‘All ceremonies in Nepal cost a lot of money,’ he said. ‘Comparatively. Particularly the death ceremony. Sometimes they save for years to pay for it. Even if there’s no body, and even if they can’t afford it, this is still a traditional obligation and one that Western climbing expeditions always take upon themselves. If we didn’t. Miss Harman, then Sherpas would hardly be likely to risk their lives along with the rest of us.’
‘I see,’ she said coldly. ‘But surely in the circumstances a contribution toward these death ceremonies would have been more appropriate. Say fifty percent.’
‘I don’t think you quite understand,’ he started to say.
‘No, I don’t think I do, Mister Furness. You said yourself, these people save for years to pay for their death ceremonies. But, well, what about the Sherpas who died? What I’m merely trying to determine is what happened to their funeral expense savings.’
It was a good question. Even so. Jack felt himself squirm with distaste. For a moment he imagined that the Exer-Flex was her windpipe and gave it an extra hard squeeze for good measure.
‘Or were your Sherpas just not the prudent kind?’
‘If this Society was concerned with prudence, Miss Harman,’ said Jack, ‘then I doubt it would ever have got started.’
‘Amen,’ said Schaffer.
But Jack was just starting. He threw the chunk of Exer-Flex onto the mahogany table, hoping it would make a mark on the highly polished surface.
‘Death’s a considerable expense in the Himalayas, Miss Harman,’ he said. ‘People get killed in the most awkward of areas. Why don’t you look at these accounts from the upside? We didn’t find Didier Lauren’s body so we saved your company the cost of chartering a helicopter to fly his body down to Khatmandu, the cost of a special casket to meet the requirements of international airfreight, not to mention the flight home to Canada.’
‘Jack,’ said Schaffer, ‘I think you made your point. No one’s disagreeing with your accounts. Miss Harman’s just trying to determine precisely what they mean. Is that so. Miss Harman?’
Miss Harman smiled thinly. ‘Yes.’
She was about to add something when Schaffer cut her off.
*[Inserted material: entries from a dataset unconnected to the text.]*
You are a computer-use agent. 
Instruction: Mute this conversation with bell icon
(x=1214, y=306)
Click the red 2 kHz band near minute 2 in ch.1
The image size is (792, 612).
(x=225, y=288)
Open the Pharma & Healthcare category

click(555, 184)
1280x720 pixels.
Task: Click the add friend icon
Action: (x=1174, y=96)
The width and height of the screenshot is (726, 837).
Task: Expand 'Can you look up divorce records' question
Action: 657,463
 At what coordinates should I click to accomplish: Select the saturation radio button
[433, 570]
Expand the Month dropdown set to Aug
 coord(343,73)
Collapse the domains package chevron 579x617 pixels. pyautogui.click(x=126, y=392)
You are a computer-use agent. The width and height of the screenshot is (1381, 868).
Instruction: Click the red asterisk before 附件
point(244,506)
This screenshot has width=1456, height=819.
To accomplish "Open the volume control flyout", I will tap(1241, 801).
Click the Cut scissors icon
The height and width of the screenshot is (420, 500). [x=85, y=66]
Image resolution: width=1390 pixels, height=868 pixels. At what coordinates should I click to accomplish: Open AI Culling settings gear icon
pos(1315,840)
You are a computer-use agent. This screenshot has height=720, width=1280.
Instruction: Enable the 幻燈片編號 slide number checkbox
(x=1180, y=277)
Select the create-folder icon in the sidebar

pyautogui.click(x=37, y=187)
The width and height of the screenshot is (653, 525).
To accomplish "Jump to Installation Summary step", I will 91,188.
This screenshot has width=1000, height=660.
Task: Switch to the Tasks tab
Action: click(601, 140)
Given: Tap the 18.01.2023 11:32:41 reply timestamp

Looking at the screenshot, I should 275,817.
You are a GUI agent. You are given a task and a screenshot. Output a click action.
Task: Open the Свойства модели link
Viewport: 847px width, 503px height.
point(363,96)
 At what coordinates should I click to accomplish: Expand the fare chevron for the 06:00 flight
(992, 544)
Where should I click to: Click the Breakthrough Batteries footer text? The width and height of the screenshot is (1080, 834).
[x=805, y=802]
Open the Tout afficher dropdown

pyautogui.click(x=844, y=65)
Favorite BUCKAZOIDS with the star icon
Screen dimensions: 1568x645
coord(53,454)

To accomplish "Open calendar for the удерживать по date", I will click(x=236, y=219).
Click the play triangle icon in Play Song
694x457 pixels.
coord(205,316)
‘But we’ll leave it there, I think,’ he said firmly, and collecting the Exer-Flex, stared quizzically at it for a moment.
‘What is this shit, anyway?’ he said, leaning toward Jack.
‘It develops wrist and finger flexibility, strengthens forearms, improves grip.’ Jack shrugged. ‘All kinds of stuff.’
‘Does that mean you’re planning to go back and finish what you started? To climb all the big Himalayan peaks, without oxygen? Didn’t you say you wanted to do the Trango Tower next?’
‘Sure,’ he said, without much enthusiasm — still angry with the way the meeting had gone, with himself most of all. ‘I always finish what I start.’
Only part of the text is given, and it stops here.